Cryopreservation using trehalose vs. fresh fat control or simple cryopreservation.
| Ref. | Level of Evidence OCEBM | Methods, Slow Cooling and Rapid Rewarming | CPA Concentration mol/L, Groups | Temperature, °C | Time | Results |
|---|---|---|---|---|---|---|
| Cui et al. [6] 2009 | Level 3 | Adipose aspirates were cryopreserved using trehalose as a CPA in seven different concentrations and compared to a fresh fat control group for viability in vitro. A G3PDH assay was also performed to assess intracellular function. | Trehalose: (1) 0.20 mol/L; (2) 0.25 mol/L; (3) 0.30 mol/L; (4) 0.35 mol/L; (5) 0.40 mol/L; (6) 0.50 mol/L; (7) 0.75 mol/L; and (8) Control | −196 | 20 min | Cryopreservation with 0.35 mol/L trehalose was found to preserve the most adipocytes. This concentration of trehalose showed no statistical difference relative to control (2.4 ± 0.52 vs. 1.88 ± 0.61 × 106/mL; P > 0.05). No concentration of trehalose showed a significant difference in intracellular function relative to control (all P > 0.05). |
| Cui et al. [27] 2010 | Level 3 | 0.5 mL of cryopreserved fat grafts was thawed and injected into the posterior scalps of mice for 8 weeks. Weight, volume and histology of grafts were analysed at the end of the study. | (1) 0.5 mol/L DMSO + 0.2 mol/L trehalose; (2) 0.35 mol/L trehalose; and (3) Control (fresh fat graft) | −196 | 20 min | Group 2 and group 1 were inferior to the control group (both P < 0.05). There was a significantly higher percentage of maintained volume of injected fat in the control group (55.5% ± 11.7%) compared to group 1 (46.1% ± 14.4%, P < 0.05) or group 2 (38.2% ± 10.5%, P < 0.01). The control group showed a significantly higher maintained weight relative to both groups 1 (38.9% ± 14.7%, P < 0.01) and 2 (34.1% ± 12.1%, P < 0.01). |
| Rao et al. [15] 2015 | Level 3 | To determine the cryopreservation of primary hADSCs using nanoparticle-mediated intracellular delivery of trehalose as the sole CPA. | (1) 0.2 mol/L trehalose; (2) 100 mL/L DMSO; and (3) Fresh control | −196 | 1 day | hADSCs’ tissue architecture post cryopreservation with trehalose is similar to that of fresh isolates.
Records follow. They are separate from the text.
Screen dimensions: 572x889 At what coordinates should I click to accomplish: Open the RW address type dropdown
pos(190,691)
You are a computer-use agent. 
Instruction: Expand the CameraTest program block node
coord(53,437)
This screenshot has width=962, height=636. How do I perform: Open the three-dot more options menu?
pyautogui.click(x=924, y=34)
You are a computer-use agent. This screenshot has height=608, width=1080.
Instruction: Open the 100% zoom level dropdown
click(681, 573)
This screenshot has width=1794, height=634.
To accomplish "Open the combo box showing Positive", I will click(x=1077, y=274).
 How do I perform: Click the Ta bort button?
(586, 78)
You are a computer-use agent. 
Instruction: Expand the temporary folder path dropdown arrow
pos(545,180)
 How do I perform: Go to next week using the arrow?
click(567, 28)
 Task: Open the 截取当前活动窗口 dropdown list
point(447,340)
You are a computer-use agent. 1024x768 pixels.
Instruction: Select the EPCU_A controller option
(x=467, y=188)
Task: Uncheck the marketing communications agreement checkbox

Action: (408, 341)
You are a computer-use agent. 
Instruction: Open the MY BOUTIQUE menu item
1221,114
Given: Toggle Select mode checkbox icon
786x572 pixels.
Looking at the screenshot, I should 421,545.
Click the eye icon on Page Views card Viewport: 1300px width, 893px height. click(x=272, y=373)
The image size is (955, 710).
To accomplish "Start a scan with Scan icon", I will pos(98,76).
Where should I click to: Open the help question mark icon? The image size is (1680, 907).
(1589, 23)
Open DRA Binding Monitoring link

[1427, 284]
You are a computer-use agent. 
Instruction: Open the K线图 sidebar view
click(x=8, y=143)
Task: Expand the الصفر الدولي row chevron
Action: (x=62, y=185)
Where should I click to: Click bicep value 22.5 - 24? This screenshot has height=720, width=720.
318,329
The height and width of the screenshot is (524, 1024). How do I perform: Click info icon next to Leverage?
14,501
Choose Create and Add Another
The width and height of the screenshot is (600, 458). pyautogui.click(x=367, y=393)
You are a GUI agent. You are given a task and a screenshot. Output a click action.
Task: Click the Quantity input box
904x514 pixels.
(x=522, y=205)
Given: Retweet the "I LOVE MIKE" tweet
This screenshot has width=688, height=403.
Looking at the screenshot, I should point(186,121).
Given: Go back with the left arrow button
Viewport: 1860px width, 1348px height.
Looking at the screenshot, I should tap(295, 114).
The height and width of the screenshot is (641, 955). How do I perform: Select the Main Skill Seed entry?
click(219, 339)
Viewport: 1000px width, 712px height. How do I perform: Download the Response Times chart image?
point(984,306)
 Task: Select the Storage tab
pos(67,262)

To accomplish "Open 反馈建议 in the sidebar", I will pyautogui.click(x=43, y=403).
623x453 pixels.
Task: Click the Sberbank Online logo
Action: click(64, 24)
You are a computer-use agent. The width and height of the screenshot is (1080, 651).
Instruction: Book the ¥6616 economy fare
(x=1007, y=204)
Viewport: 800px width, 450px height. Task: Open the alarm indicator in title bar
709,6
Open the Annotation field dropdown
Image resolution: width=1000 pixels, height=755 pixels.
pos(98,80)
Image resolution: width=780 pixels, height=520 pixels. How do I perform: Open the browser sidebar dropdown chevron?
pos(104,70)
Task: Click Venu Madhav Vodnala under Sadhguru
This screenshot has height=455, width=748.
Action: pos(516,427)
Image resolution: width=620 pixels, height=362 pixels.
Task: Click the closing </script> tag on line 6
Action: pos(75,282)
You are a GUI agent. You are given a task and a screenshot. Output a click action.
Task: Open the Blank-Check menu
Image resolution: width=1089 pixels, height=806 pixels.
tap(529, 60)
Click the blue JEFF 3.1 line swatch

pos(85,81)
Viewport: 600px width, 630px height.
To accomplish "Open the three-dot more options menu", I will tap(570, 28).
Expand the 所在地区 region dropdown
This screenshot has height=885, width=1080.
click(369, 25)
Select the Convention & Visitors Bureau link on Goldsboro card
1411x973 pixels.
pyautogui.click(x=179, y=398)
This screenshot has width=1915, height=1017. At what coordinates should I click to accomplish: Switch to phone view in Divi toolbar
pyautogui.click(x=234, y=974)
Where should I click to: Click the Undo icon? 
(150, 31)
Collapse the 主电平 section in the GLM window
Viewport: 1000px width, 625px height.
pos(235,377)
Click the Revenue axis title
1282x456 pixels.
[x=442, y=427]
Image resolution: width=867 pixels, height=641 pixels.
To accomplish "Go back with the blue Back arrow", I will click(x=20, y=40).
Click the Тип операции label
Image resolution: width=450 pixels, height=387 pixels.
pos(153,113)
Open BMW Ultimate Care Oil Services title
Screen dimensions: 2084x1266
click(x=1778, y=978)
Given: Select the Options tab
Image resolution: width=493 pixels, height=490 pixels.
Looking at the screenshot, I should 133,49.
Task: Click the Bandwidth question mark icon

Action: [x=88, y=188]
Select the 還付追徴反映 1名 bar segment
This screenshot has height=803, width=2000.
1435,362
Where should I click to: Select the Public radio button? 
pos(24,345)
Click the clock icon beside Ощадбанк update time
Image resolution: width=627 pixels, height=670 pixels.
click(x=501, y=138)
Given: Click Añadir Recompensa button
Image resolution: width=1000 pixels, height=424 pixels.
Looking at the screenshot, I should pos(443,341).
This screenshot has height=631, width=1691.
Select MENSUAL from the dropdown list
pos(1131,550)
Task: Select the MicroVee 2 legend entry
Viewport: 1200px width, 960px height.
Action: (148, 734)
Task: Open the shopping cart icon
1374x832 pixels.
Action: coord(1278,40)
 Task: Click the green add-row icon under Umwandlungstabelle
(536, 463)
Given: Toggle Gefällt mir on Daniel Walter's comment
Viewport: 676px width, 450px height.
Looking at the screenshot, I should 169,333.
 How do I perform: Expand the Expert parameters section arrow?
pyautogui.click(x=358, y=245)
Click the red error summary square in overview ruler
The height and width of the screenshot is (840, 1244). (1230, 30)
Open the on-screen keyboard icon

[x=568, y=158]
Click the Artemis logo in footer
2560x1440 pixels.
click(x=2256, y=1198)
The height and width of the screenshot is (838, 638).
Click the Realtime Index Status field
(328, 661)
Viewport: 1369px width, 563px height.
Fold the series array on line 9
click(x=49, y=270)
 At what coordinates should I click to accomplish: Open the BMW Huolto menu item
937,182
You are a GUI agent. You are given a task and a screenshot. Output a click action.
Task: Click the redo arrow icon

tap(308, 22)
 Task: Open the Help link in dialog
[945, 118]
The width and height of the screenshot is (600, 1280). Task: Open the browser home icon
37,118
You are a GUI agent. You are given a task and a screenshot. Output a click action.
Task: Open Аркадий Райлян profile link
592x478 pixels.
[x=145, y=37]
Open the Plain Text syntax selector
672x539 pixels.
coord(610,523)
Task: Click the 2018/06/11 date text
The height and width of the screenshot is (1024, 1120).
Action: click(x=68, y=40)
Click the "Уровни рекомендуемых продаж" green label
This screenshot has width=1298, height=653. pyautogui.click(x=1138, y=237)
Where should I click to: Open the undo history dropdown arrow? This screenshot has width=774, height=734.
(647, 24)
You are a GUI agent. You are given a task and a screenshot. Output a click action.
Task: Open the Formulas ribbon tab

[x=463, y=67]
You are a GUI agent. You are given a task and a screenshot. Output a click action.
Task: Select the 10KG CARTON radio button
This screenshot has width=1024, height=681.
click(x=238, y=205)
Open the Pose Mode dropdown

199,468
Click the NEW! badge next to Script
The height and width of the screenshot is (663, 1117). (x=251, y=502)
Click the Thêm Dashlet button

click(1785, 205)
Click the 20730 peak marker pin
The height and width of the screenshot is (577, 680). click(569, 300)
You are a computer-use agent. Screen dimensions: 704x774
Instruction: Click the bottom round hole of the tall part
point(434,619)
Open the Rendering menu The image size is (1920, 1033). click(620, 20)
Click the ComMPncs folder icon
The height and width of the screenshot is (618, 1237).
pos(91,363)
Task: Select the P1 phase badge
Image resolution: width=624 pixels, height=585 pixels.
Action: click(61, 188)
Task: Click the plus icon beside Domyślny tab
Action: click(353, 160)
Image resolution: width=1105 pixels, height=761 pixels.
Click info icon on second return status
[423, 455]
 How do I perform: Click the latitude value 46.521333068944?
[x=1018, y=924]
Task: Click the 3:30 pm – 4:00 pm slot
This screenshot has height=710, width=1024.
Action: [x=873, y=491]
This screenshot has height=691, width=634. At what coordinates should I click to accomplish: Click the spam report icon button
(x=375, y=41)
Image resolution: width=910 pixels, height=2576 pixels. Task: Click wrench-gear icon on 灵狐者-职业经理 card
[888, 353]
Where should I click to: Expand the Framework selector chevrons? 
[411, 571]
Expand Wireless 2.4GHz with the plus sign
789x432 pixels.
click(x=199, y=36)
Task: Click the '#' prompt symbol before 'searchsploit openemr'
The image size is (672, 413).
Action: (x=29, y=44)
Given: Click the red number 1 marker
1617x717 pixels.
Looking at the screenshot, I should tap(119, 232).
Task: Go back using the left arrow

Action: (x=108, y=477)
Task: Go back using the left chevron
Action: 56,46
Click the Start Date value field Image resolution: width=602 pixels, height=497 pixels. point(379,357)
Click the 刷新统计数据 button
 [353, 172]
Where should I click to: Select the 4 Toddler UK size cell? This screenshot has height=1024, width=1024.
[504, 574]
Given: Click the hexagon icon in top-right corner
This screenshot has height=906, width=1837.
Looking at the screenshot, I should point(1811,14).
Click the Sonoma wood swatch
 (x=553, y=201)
Trehalose maintained comparable differentiation capabilities of the cryopreserved vs. fresh hADSCs. Trehalose acted as a successful cryoprotectant. |
| Pu et al. [31] 2005 | Level 3 | The efficacy of trehalose as the sole CPA for cryopreservation of adipocytes, with the aim to develop a protocol which enables optimal preservation of adipose tissues. | (1) Control fresh adipose aspirates; (2) Simple cryopreservation group: cryopreserved adipose aspirates without CPAs; and (3) Optimal cryopreservation group: 0.25 mol/L trehalose | −196 | 20 min | Adipocyte count was significantly higher in group 3 than group 2 (1.78 ± 0.33 vs. 0.99 ± 0.35 × 106/mL, P < 0.0001). Adipocyte count in group 3 was significantly lower than fresh isolates (1.78 ± 0.33 vs. 2.64 ± 0.54 × 106/mL, P < 0.001). The G3PDH activity in group 3 was also significantly lower than control (0.24 ± 0.07 vs. 0.32 ± 0.09 U/mL, P < 0.05). There was a statistically significant increase in G3PDH activity, which was significantly higher in group 3 relative to group 2 (0.24 ± 0.07 vs. 0.15 ± 0.06 U/mL, P < 0.01). |
| Cui et al. [23] 2007 | Level 3 | In vitro study where different cryoprotectant agents and their concentrations were tested. | (1) Fresh adipose aspirates; (2) Cryopreserved adipose aspirates without CPAs; and (3) Cryopreserved adipose aspirates with CPAs. (1) 0.2 mol/L DMSO + 0.1 mol/L trehalose; (2) 0.5 mol/L DMSO + 0.2 mol/L trehalose; (3) 0.25 mol/L trehalose; (4) 0.5 mol/L trehalose; (5) 1.0 mol/L DMSO; and (6) 1.5 mol/L DMSO | −196 | 20 min | The viable adipocyte count in the fresh fat control group was still significantly higher than the count in any of the six different CPA groups (all P < 0.0001). Significantly higher integrated viable adipocyte count of adipose aspirates was found in group 3 compared with group 2 (2.06 ± 0.54 × 106/mL vs. 1.07 ± 0.41 × 106/mL, P < 0.001). |
OCEBM: Oxford Centre for Evidence-Based Medicine; CPA: Cryoprotective agent; hADSCs: Human adipose-derived stem cells; DMSO: Dimethyl sulfoxide; G3PDH: Glycerol-3-phosphate dehydrogenase.